Type out every line below exactly as it reads.
····················
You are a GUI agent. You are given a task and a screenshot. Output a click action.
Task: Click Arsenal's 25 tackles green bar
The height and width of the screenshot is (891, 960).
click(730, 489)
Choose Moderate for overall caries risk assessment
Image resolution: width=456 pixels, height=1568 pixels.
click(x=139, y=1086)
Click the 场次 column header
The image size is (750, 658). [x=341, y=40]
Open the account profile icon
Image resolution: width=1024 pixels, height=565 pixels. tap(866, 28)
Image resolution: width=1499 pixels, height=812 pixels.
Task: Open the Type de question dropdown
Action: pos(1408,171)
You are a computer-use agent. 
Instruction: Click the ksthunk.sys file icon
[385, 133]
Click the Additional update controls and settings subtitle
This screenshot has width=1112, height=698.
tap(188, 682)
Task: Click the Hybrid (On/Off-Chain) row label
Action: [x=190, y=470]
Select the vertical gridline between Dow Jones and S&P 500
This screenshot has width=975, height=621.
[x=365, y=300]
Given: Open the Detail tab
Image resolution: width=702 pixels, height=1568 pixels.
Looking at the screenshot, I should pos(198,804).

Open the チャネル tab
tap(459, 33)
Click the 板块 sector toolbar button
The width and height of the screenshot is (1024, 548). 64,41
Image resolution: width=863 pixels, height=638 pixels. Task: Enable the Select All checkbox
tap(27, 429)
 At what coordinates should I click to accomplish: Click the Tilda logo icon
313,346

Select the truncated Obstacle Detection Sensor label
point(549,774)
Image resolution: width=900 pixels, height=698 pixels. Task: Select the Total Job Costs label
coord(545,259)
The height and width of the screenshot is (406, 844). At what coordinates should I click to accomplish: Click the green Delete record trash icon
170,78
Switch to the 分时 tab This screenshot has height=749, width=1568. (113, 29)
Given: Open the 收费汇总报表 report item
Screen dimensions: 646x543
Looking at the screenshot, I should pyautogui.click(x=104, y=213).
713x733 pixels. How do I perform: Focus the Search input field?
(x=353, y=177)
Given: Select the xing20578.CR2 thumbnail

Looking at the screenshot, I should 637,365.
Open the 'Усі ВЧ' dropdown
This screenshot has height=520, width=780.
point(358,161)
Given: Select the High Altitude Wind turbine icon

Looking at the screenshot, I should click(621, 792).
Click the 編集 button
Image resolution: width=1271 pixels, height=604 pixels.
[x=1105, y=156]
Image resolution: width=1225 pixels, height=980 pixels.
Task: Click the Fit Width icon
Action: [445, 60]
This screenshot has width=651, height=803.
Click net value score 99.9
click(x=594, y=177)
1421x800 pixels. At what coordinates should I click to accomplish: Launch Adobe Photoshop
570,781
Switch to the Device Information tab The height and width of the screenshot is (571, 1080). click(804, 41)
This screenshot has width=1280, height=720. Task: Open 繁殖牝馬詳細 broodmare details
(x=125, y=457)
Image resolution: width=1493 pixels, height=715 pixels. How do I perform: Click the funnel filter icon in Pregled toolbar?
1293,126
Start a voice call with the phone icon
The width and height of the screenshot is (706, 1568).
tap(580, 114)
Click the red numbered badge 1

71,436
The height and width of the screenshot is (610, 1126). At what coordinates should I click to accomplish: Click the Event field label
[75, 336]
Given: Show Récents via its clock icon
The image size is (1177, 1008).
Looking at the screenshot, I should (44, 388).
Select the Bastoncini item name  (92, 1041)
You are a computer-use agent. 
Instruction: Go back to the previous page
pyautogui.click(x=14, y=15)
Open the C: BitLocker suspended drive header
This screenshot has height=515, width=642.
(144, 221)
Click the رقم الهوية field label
····················
■ **Response**:
You are a GUI agent. You are given a task and a screenshot. Output a click action.
Task: Click Arsenal's 25 tackles green bar
The height and width of the screenshot is (891, 960).
click(730, 489)
Choose Moderate for overall caries risk assessment
Image resolution: width=456 pixels, height=1568 pixels.
click(x=139, y=1086)
Click the 场次 column header
The image size is (750, 658). [x=341, y=40]
Open the account profile icon
Image resolution: width=1024 pixels, height=565 pixels. tap(866, 28)
Image resolution: width=1499 pixels, height=812 pixels.
Task: Open the Type de question dropdown
Action: pos(1408,171)
You are a computer-use agent. 
Instruction: Click the ksthunk.sys file icon
[385, 133]
Click the Additional update controls and settings subtitle
This screenshot has width=1112, height=698.
tap(188, 682)
Task: Click the Hybrid (On/Off-Chain) row label
Action: [x=190, y=470]
Select the vertical gridline between Dow Jones and S&P 500
This screenshot has width=975, height=621.
[x=365, y=300]
Given: Open the Detail tab
Image resolution: width=702 pixels, height=1568 pixels.
Looking at the screenshot, I should pos(198,804).

Open the チャネル tab
tap(459, 33)
Click the 板块 sector toolbar button
The width and height of the screenshot is (1024, 548). 64,41
Image resolution: width=863 pixels, height=638 pixels. Task: Enable the Select All checkbox
tap(27, 429)
 At what coordinates should I click to accomplish: Click the Tilda logo icon
313,346

Select the truncated Obstacle Detection Sensor label
point(549,774)
Image resolution: width=900 pixels, height=698 pixels. Task: Select the Total Job Costs label
coord(545,259)
The height and width of the screenshot is (406, 844). At what coordinates should I click to accomplish: Click the green Delete record trash icon
170,78
Switch to the 分时 tab This screenshot has height=749, width=1568. (113, 29)
Given: Open the 收费汇总报表 report item
Screen dimensions: 646x543
Looking at the screenshot, I should pyautogui.click(x=104, y=213).
713x733 pixels. How do I perform: Focus the Search input field?
(x=353, y=177)
Given: Select the xing20578.CR2 thumbnail

Looking at the screenshot, I should 637,365.
Open the 'Усі ВЧ' dropdown
This screenshot has height=520, width=780.
point(358,161)
Given: Select the High Altitude Wind turbine icon

Looking at the screenshot, I should click(621, 792).
Click the 編集 button
Image resolution: width=1271 pixels, height=604 pixels.
[x=1105, y=156]
Image resolution: width=1225 pixels, height=980 pixels.
Task: Click the Fit Width icon
Action: [445, 60]
This screenshot has width=651, height=803.
Click net value score 99.9
click(x=594, y=177)
1421x800 pixels. At what coordinates should I click to accomplish: Launch Adobe Photoshop
570,781
Switch to the Device Information tab The height and width of the screenshot is (571, 1080). click(804, 41)
This screenshot has width=1280, height=720. Task: Open 繁殖牝馬詳細 broodmare details
(x=125, y=457)
Image resolution: width=1493 pixels, height=715 pixels. How do I perform: Click the funnel filter icon in Pregled toolbar?
1293,126
Start a voice call with the phone icon
The width and height of the screenshot is (706, 1568).
tap(580, 114)
Click the red numbered badge 1

71,436
The height and width of the screenshot is (610, 1126). At what coordinates should I click to accomplish: Click the Event field label
[75, 336]
Given: Show Récents via its clock icon
The image size is (1177, 1008).
Looking at the screenshot, I should (44, 388).
Select the Bastoncini item name  (92, 1041)
You are a computer-use agent. 
Instruction: Go back to the previous page
pyautogui.click(x=14, y=15)
Open the C: BitLocker suspended drive header
This screenshot has height=515, width=642.
(144, 221)
Click the رقم الهوية field label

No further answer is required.